A couple months ago, I wrote a blog post about the impact of Web 2.0 platforms on health care and Big Pharma. One of the issues I addressed was the influence of Big Pharma on the medical profession through what is euphemistically called “doctor detailing”.
In plain language, it’s a multi-billion-dollar Big Pharma marketing strategy to influence doctors by offering them all manner of freebies — from free dinners and sports tickets to baubles and trinkets like pens and coffee mugs. In the old days, these “good will” practices frequently included free holidays for doctors and their families to exotic places like Hawaii, usually under the pretext of attending a “conference” about health care. Critics claimed the doctor-detailing ritual, though justified as a way of “informing” doctors about new drugs, was in fact an elaborate Big Pharma racket to induce them to prescribe their branded drugs to patients.
It seems the Big Pharma boondoggle is over. As this article in the International Herald Tribune reports, the Big Pharma companies have agreed to a new code, effective January 1st, that bars them from lubricating their business relations with doctors with things like Viagra pens, Zoloft soap dispensers, and Lipitor mugs. The code appears to be “voluntary” however, in other words without enforcement teeth. Also, some claim there are loopholes allowing the moveable feast of lavish lunching to continue.
Leaving that ethical debate aside, these new Big Pharma guidelines are perhaps a sign that, with their profits going south and blockbuster patents expiring soon, the big drug makers realise that they have to start rethinking their business model. Spending billions on armies of marketing reps tasked with gently persuading doctors to prescribe their drugs seems antiquated in the Web 2.0 world. Big Pharma companies like Pfizer are now opting to reach doctors more directly — and cost-efficiently — by buying front-row seats in their professional social networking sites, like Sermo. That raises other ethical questions, which I won’t address here. My point is that Big Pharma companies clearly have decided to adopt new marketing strategies.
The freebie culture in many professions is a taboo subject because it’s embarrassing. Big Pharma can be credited, even if they are making a virtue of necessity, with bringing it out in the open and dealing with it in a transparent manner. My former business, newspaper journalism, is another beleagured industry that has long been feeding off a freebie culture despite its murky ethical implications. In some areas of journalism (fashion, travel, entertainment), the non-stop extravaganza of inducements is alarming. The pervasive freebie culture is a dirty secret that journalists never admit openly, but privately acknowledge — especially when on the right side of a large drink.

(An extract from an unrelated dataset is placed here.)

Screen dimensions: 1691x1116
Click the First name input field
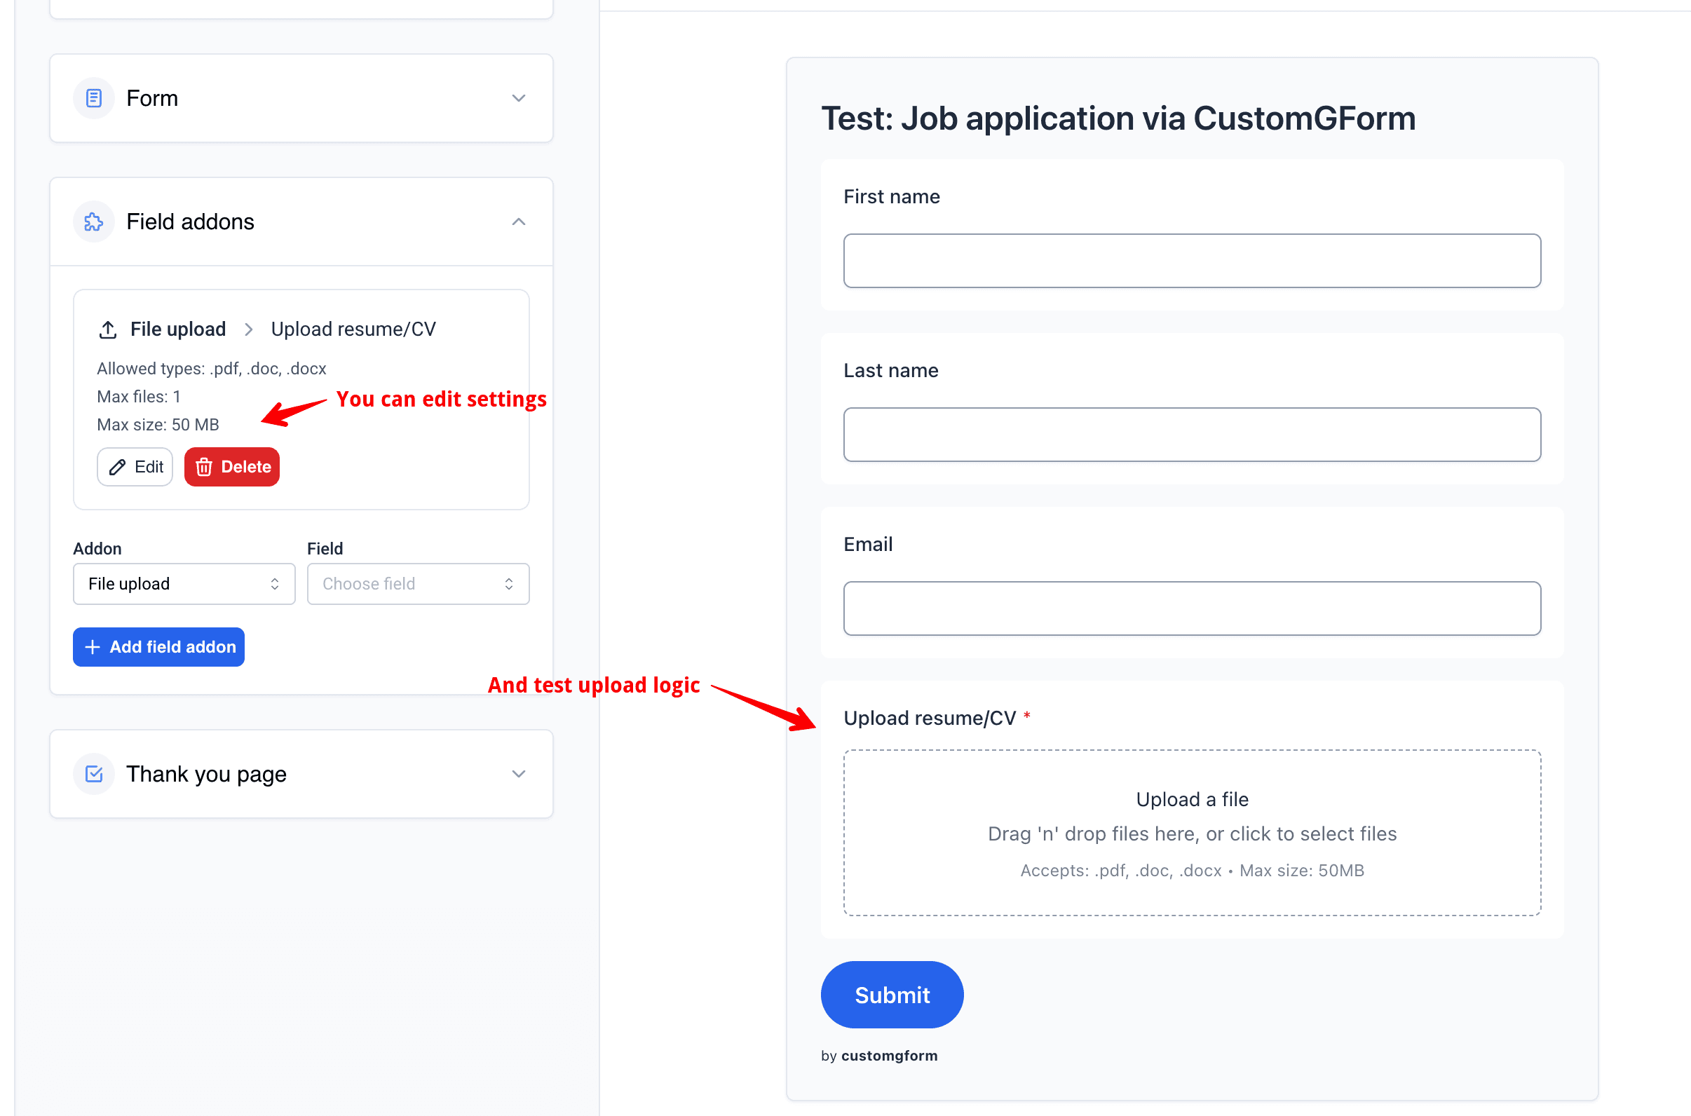tap(1191, 260)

If it’s legitimate to question, and condemn, the big-bonus culture that led to the collapse of the winner-take-all financial industries with devastating impact, surely it’s equally legitimate to question the freebie culture that pervades so many professions.
What we are witnessing, I believe, is a massive restructuing of industries whose business models are being transformed. And it is now producing an impact on behavioural issues like ethical conduct. Watch for more of these convulsions as the Web 2.0 revolution sweeps through other professions, imposing new forms of transparency on old methods based on opacity.